━━━ Listed records
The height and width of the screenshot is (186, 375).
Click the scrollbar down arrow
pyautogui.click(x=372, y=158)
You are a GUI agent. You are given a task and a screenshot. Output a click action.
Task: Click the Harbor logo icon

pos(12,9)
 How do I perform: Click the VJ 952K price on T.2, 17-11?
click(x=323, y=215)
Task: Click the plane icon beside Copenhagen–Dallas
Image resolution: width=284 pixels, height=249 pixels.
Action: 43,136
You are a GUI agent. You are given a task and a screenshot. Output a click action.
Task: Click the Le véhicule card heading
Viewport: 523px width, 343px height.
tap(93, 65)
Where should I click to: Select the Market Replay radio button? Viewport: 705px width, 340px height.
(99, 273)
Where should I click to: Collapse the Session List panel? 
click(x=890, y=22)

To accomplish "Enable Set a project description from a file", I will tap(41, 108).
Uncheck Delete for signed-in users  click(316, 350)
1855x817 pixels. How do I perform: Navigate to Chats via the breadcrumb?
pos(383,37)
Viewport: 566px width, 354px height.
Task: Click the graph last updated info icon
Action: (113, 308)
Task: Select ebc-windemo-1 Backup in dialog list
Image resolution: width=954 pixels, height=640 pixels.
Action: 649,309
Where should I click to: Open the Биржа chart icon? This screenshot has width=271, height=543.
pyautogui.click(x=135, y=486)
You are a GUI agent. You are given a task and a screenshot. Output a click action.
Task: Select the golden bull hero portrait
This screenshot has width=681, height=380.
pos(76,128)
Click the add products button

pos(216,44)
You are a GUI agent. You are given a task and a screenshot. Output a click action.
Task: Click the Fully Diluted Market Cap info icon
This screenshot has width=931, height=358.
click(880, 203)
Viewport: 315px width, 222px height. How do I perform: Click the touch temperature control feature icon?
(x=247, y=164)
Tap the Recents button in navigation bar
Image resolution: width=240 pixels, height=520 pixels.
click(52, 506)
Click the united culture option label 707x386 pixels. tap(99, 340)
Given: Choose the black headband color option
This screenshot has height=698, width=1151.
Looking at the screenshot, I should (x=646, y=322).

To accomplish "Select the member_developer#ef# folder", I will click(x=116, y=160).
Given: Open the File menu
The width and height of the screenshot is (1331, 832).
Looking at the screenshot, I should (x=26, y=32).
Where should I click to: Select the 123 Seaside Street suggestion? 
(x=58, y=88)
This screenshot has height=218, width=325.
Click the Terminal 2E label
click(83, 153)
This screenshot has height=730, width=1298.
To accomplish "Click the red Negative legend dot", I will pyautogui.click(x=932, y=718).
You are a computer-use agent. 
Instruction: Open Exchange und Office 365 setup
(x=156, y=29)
━━━━━━
* Written problem
Copy the items above word for word, from the line containing "Given: Choose the black headband color option" through the line containing "will click(x=116, y=160).", inclusive.

* The answer
Given: Choose the black headband color option
This screenshot has height=698, width=1151.
Looking at the screenshot, I should (x=646, y=322).

To accomplish "Select the member_developer#ef# folder", I will click(x=116, y=160).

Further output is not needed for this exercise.